Are you willing to contribute it

None

Describe the feature and the current behaviour/state

currently we have no suitable MediaPipe format for Gemma2-2b running in Android,MediaPipe Python libraries can't complete conversion

Will this change the current API? How?

no

Who will benefit with this feature?

all of us

Please specify the use cases for this feature

use the latest Gemma2 model with mediapipe

Any Other info

No response

FranzKafkaYu commented 2 months ago

from MediaPipe official website.it says we can use AI Edge Torch to convert Gemma2-2b to suitable format but there are no more details:

If MediaPipe Python Convert tool can support this conversion it would be good.

thanks for all of you developers.

KennethanCeyer commented 2 months ago

Hi @FranzKafkaYu, I am currently looking into running Gemma 2 on AI Edge. Would it be possible to verify the source of the referenced image?

Came across a similar source, which includes a guide for running with tflite, and am now validating the reproducibility of that setup.

(Source: https://ai.google.dev/edge/mediapipe/solutions/genai/llm_inference#gemma-2_2b)

Thanks in advance.

Other related issues:

https://github.com/google-ai-edge/mediapipe/issues/5594

KennethanCeyer commented 2 months ago

It seems that the issue was raised based on the following link: https://ai.google.dev/edge/mediapipe/solutions/genai/llm_inference/android#model

The method for converting using AI Edge Torch is detailed in the guidelines provided in the above link. Unfortunately, it seems that for now, the .tflite conversion must be done manually.

Based on this, it seems the conversion process would be as follows: Downloading the .ckpt file via Kaggle -> Converting to .tflite using AI Edge Torch -> Implementing Android inference with the .tflite file using MediaPipe.

graph TD
    A[Kaggle .ckpt file] --> B[AI Edge Torch .tflite conversion]
    B --> C[MediaPipe Android inference]

P.S. It seems there might be a typo in the Android guide. "AI Edge Troch" should be corrected to "AI Edge Torch in the website.

KennethanCeyer commented 2 months ago

I think the documentation should mention about https://github.com/google-ai-edge/ai-edge-torch/blob/main/ai_edge_torch/generative/examples/gemma/convert_gemma2_to_tflite.py

FranzKafkaYu commented 2 months ago

Hi @FranzKafkaYu, I am currently looking into running Gemma 2 on AI Edge. Would it be possible to verify the source of the referenced image?

Came across a similar source, which includes a guide for running with tflite, and am now validating the reproducibility of that setup.

(Source: https://ai.google.dev/edge/mediapipe/solutions/genai/llm_inference#gemma-2_2b)

Thanks in advance.

Other related issues:

5594

@KennethanCeyer Hi Ken,you can find more details via this link,if you wanna use a model with MediaPipe Solutions/Framework,you need to conver model,safetensors/pytorch format->tflite format->MediaPipe format.

currently if you use Gemma while not Gemma2,there are suitable formated models from kaggle,you can check this link,while Gemma2 doesn't.

MediaPipe has provided a python library for converting safetensors/pytorch format->MediaPipe format with two different methods,details here,but now this library doesn't support Gemma2 in Native model conversion,so the only choice is AI Edge model conversion,which need use AI Edge Torch tool to convert first to get the TFLite format and then use MediaPipe Python library to bundle the model.

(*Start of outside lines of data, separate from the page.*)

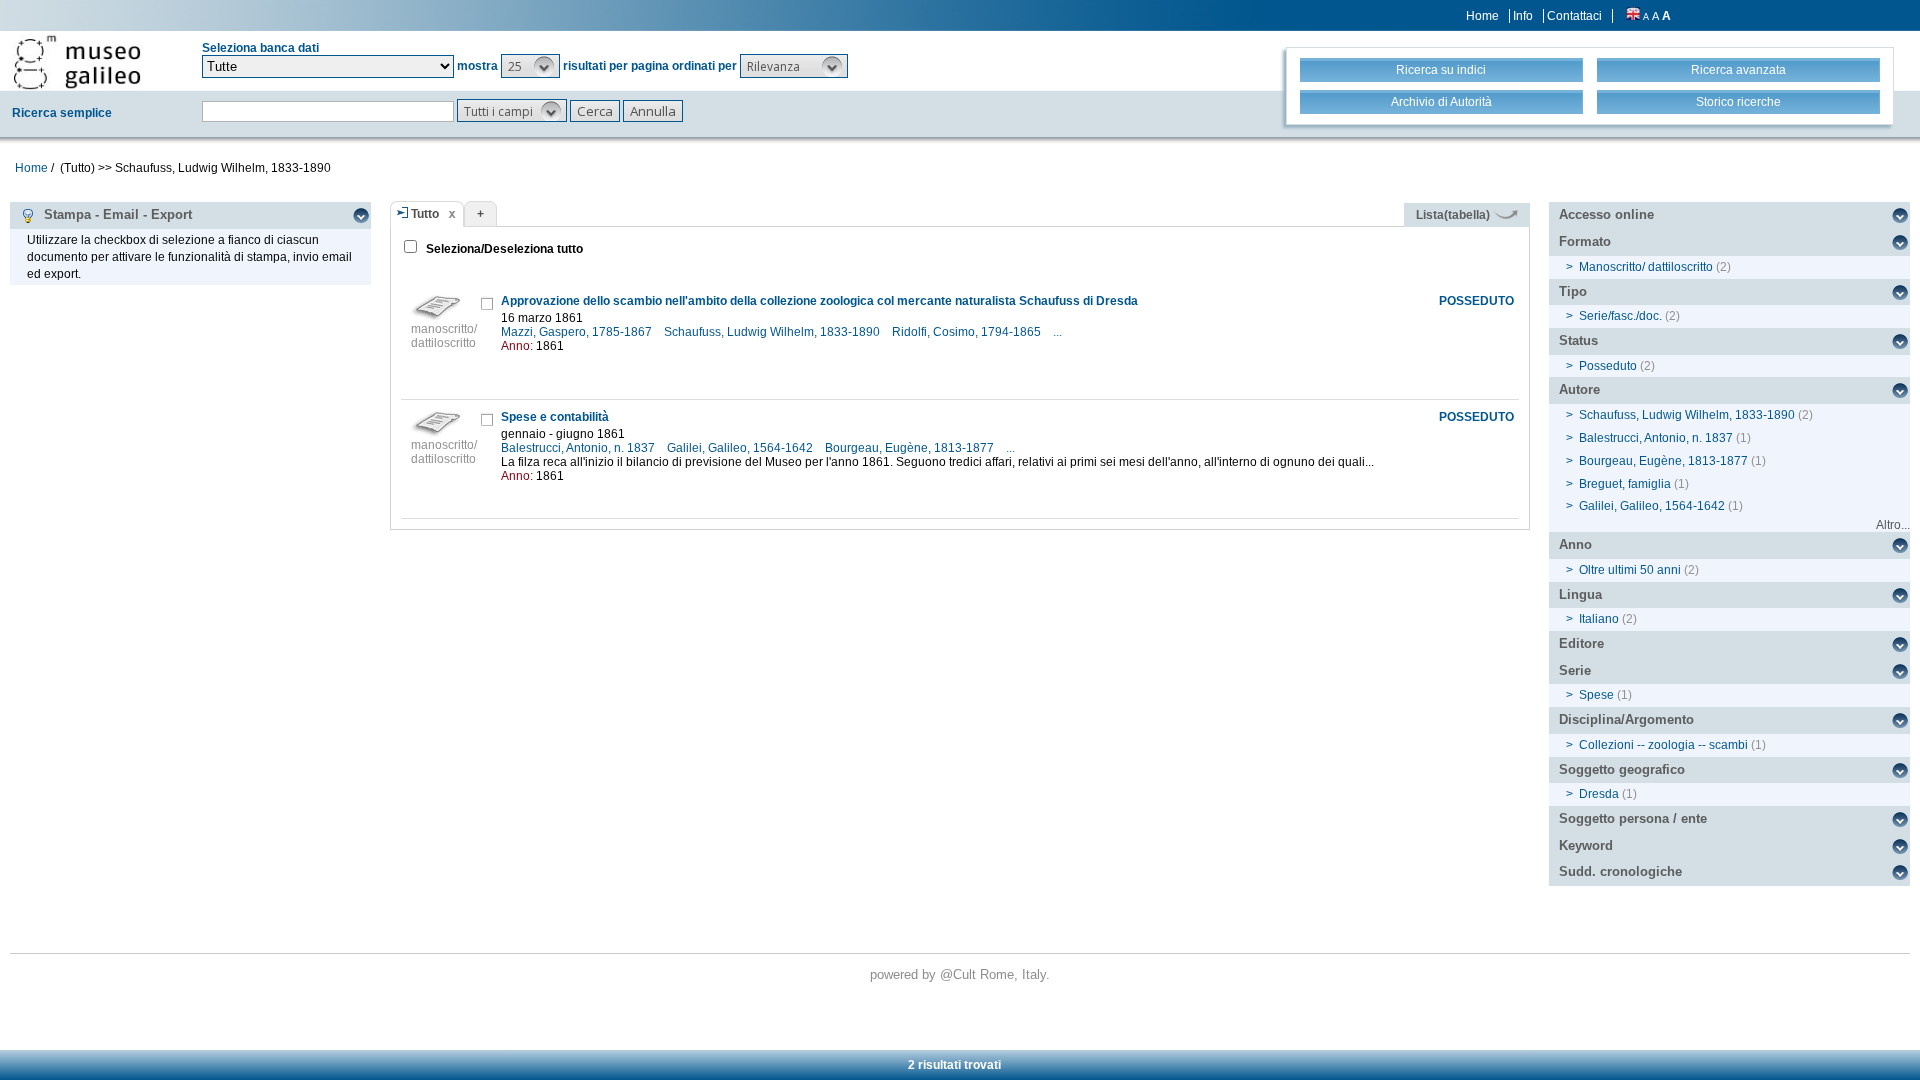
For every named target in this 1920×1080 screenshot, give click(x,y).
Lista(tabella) (1454, 215)
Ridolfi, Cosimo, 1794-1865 (968, 332)
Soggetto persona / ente (1633, 818)
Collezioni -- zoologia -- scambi (1663, 745)
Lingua (1580, 594)
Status (1578, 340)
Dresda (1599, 794)
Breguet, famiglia (1625, 484)
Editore (1581, 643)
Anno (1575, 544)
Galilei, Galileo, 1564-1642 (741, 448)
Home (1482, 16)
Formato (1585, 241)
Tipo (1573, 291)
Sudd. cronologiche (1620, 871)
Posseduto (1608, 366)
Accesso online (1606, 214)
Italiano (1599, 619)
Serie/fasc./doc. (1620, 316)
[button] (530, 66)
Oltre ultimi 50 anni (1630, 570)
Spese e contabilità (555, 417)
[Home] (77, 62)
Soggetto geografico (1622, 769)
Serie (1575, 670)
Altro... (1893, 525)
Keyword (1586, 845)
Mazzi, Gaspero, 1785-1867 (578, 332)
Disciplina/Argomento (1626, 719)
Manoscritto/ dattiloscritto (1646, 267)
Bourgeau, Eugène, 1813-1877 (911, 448)
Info (1523, 16)
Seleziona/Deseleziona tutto (503, 249)
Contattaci (1574, 16)
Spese (1596, 695)
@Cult (960, 974)
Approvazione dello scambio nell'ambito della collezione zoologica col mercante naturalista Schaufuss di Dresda (819, 301)
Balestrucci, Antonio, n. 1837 (579, 448)
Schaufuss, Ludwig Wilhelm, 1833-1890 (773, 332)
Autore (1579, 389)
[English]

But I have checked AI Edge Torch,it lacks details to how can we complete this convert first,and in MediaPipe LLM Inference API demonstrations there are little informations about how can we use these “bundled model”,which is ended with .task,the sample code used a native model,which is ended with .bin.

I have tried other project,like llama.cpp and gemma.cpp,the performance is not good because they mainlly use CPU to excute inference.You can have a try but I think MediaPipe witch GPU backend would be better.

I am not a native English speaker,so my English is not very good.Hope these info can help you.

FranzKafkaYu commented 2 months ago

I think the documentation should mention about https://github.com/google-ai-edge/ai-edge-torch/blob/main/ai_edge_torch/generative/examples/gemma/convert_gemma2_to_tflite.py

GOOD,I will try this script and see whether we can go to the next step

KennethanCeyer commented 2 months ago

Hi @FranzKafkaYu, Thank you for the explanation you've done an excellent job explaining the situation.

I've actually been investigating the same issue of using Gemma 2 with LiteRT(.tflite) on MediaPipe, which is what brought me to this discussion. From all the issues, code records, and documentation I've reviewed, it seems .tflite distribution of Gemma 2 hasn't yet been registered .tffile in the kaggle or huggingface registry. (It looks like they're working hard on this and it seems probably in their roadmap, but there's no official file available yet.)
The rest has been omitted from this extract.